[start]

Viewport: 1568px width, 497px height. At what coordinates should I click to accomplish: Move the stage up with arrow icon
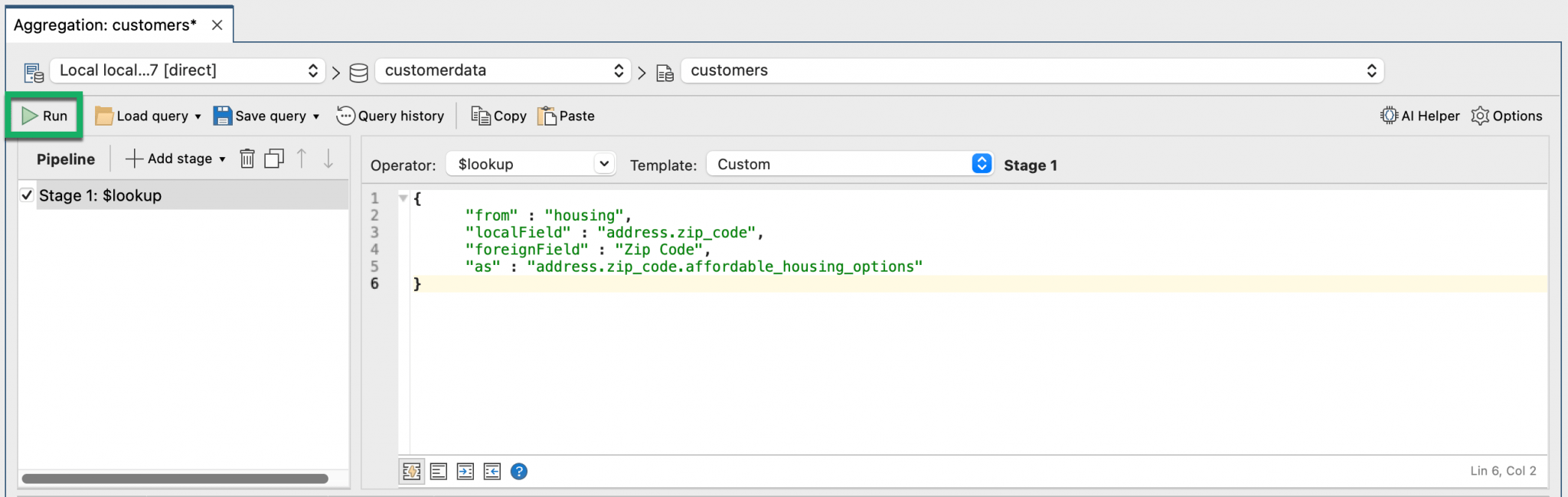(x=302, y=159)
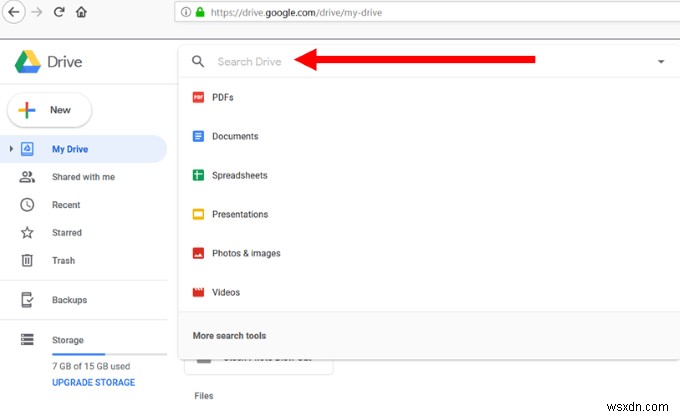Open the Trash bin icon
Image resolution: width=680 pixels, height=417 pixels.
(x=28, y=261)
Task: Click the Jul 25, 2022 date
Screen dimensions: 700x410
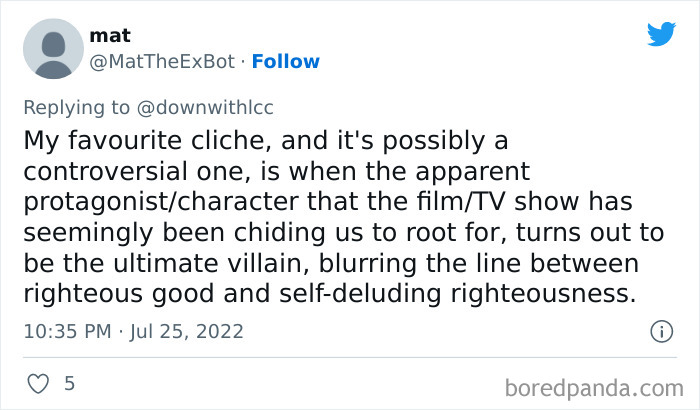Action: pyautogui.click(x=187, y=331)
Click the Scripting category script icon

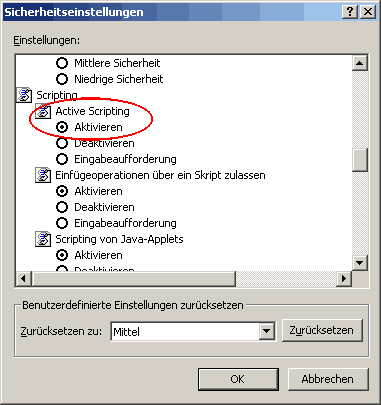click(24, 95)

[end]

• What the task requires
Reproduce the records verbatim from their first line through the line containing "(x=28, y=261)", inclusive, and omit the pictures.

• Solution below
Viewport: 1568px width, 497px height. At what coordinates should I click to accomplish: Move the stage up with arrow icon
(x=302, y=159)
Open the Trash bin icon
Image resolution: width=680 pixels, height=417 pixels.
(x=28, y=261)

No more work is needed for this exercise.